Loan payment erroneously indicates paying balance in bulk; how to fix?

tale
tale Quicken Windows Subscription Member ✭✭

I've got an offline loan entered into Quicken, that thankfully Quicken has absolutely no part in paying because it recently decided it was going to pay off the entire balance in full. I noticed because my future balance projections for my checking account had me deeply in the red.

I can't figure out to sort it all out, short of the drastic step of removing the account and adding it again, which I'm not sure how that impacts the 18 months of payments that already appear in my checking register.

For planning, I normally have Quicken enter all autopayments into my register automatically 90 days in advance. When I opened it today, the 1 April 2026 payment for the loan showed that it was paying the full balance. I immediately deleted that absurd transaction and set about figuring out how to have it put in the right value.

I went to the loan account, and reviewed the details for the loan, where it showed the current balance as the monthly payment amount. I used Edit Terms on the Loan Details tab and had it recalculate the monthly payment, for which it did calculate the correct value. Clicked Ok.

The MONTHLY PAYMENT in the header steadfastly stuck on what the balance would be as of March 2026.

I went back to Edit Terms. It still showed the correctly calculated value.

Then I went to Manage Bill & Income Reminders. The payment is shown as Done (despite NOT having the full balance payment in the register) with 0 left. It believes the Due Next On is 1 July 2031, the maturity date of the loan. I tried changing that to 1 April 2026 and editing the Amount Due — which was showing the March 2026 balance — but it will not let me change the values in the Split Transaction register to the actual principal and interest values.

Next I tried Validate on the whole file, which did not repair the issue. Strangely, one of two accounts it complained about that had "transaction(s) [that] were linked to account(s) no longer in Quicken", was this loan account, yet it was for split lines that didn't exist and were reported as 0.00 value. I checked all three of the transactions it flagged and could see nothing at all amiss with them.

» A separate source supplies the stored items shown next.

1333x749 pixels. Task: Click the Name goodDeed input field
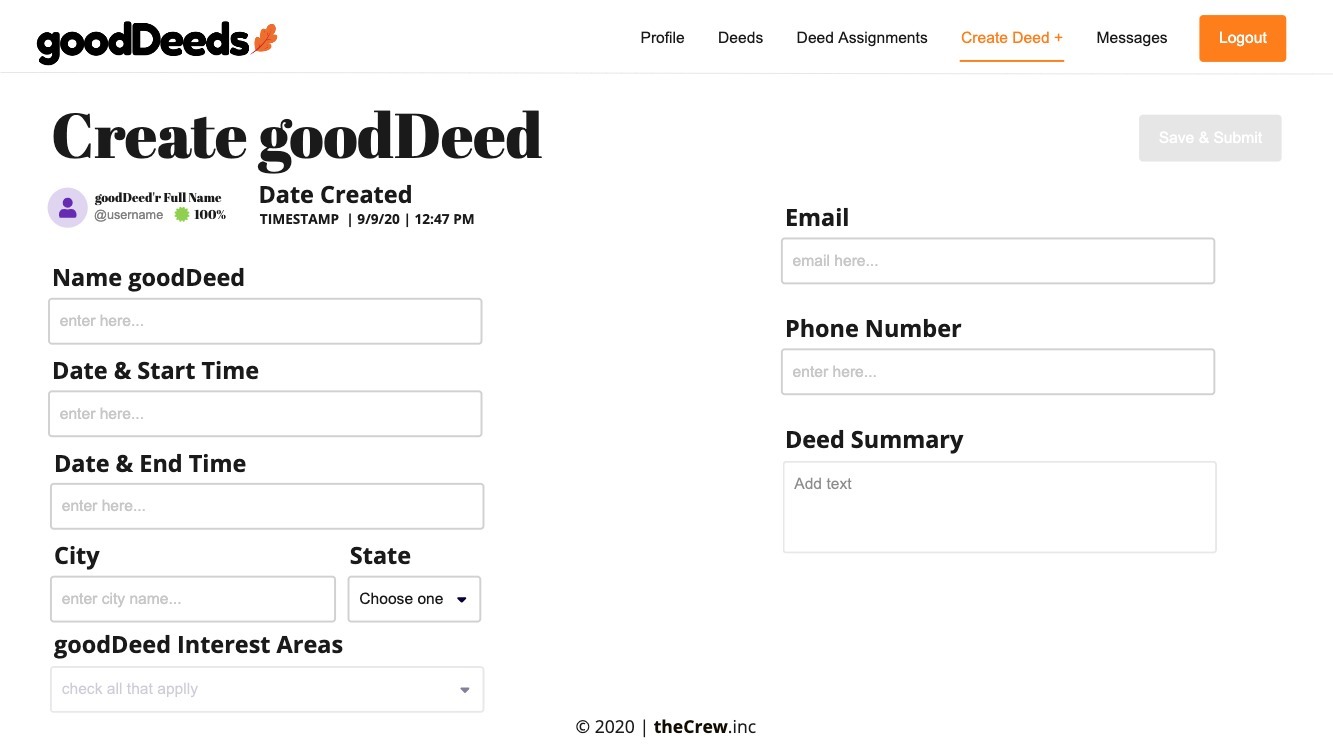tap(265, 320)
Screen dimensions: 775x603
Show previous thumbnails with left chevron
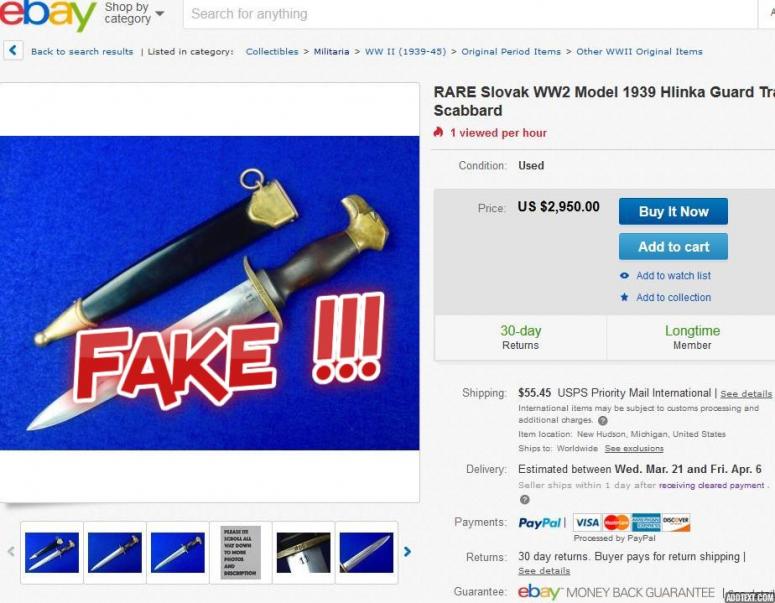[x=11, y=552]
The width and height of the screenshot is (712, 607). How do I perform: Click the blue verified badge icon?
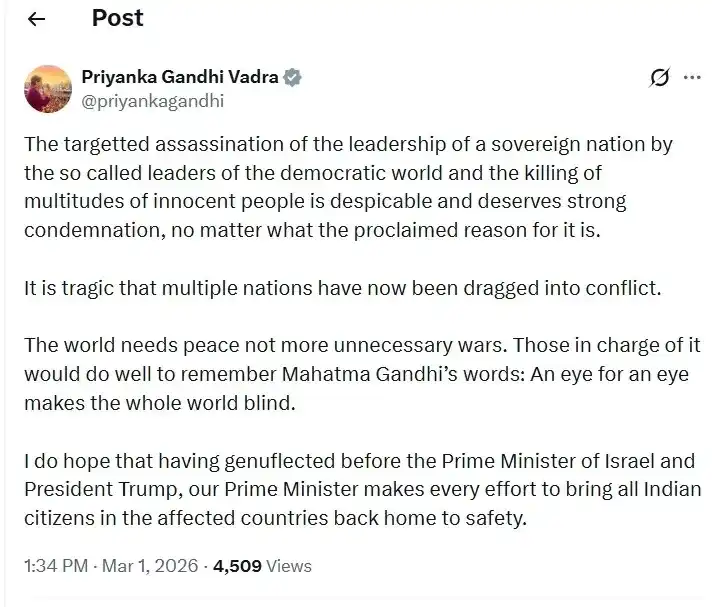(x=294, y=77)
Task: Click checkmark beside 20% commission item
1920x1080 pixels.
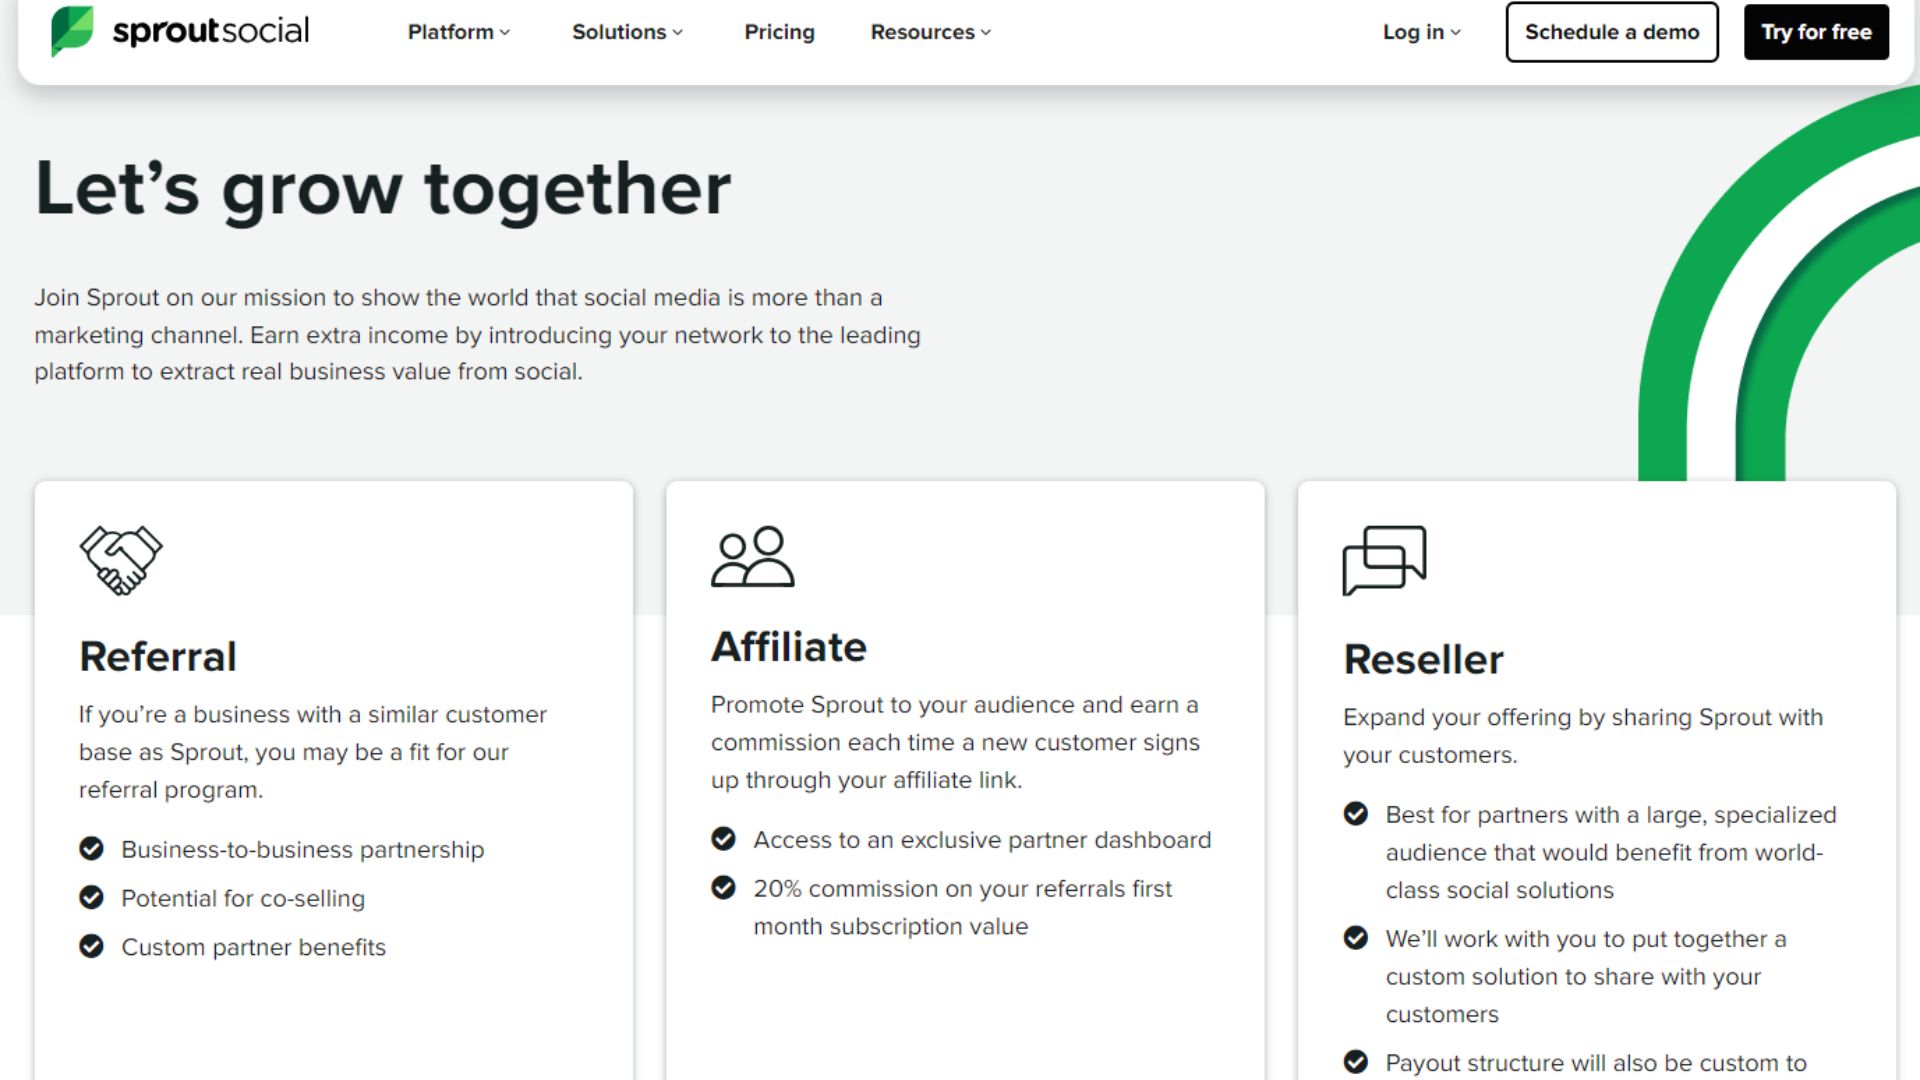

Then I went back to Reminders and deleted the one for loan, and went back to the loan account. It still showed the correct payment in terms. Clicking OK with no changes changed nothing in the Monthly Payment header showing the balance as the payment, and the Projected Payoff graph still flatlines after March.

I tried to make trivial changes to Terms (eg, removing the final zero of a three decimal digit rate) but this did not cause any renewed attempt to set up payments.

Next I tried exiting and restarting Quicken. No material changes; Terms still show correct payment, header shows wrong payment and due date. Clicking Edit by the payment brings up the Loan Details window, and the Payment Options brings me to a window where I can pick setting up the loan payment reminder. I change the "Due Next On" to the 1 April date that is not currently in the register, and try to edit the amount due. As with my previous attempt to edit it in the Reminders screen, it does not allow me to edit the values, so still wants to post the entire remaining balance.

What I'm considering doing next is just creating a new parallel account for the loan, with the proper details and a Next Due On set to 1 April 2026. Then hiding this screwed up account, kept just to keep the history. I would rather have the existing account properly fixed though instead of hacking around it.

I have had this loan working just fine in Quicken for 18 months. Why has it gone insane now?

Comments

  • tale
    tale Quicken Windows Subscription Member ✭✭

    Steps I have now taken:

    1) Renamed the original account from Foo Loan to Foo Loan Borked, to preserve transaction history
    2) Added a new Foo Loan with the loan details and Next Due on 1 Feb 2026.
    3) Let the new account set up the automatic 90 day entry Reminder.
    5) Restarted Quicken so the new reminders would post.
    4) Deleted the future transactions for 1 Feb and 1 Mar that were already entered from the borked loan.
    5) Entered a decrease of balance in the borked loan to zero it out as of today.
    6) Went to the Account Details list for the borked account and hid it from the sidebar account list.

    This does imply that if I ran any reports for the period from 1 June 2024 to 1 Jan 2026 it would show that I have double the debt from that loan, but that's highly unlikely to be a report I'd run.

    Still really interested in knowing how the original problem materialized and how it could have been fixed without the second account.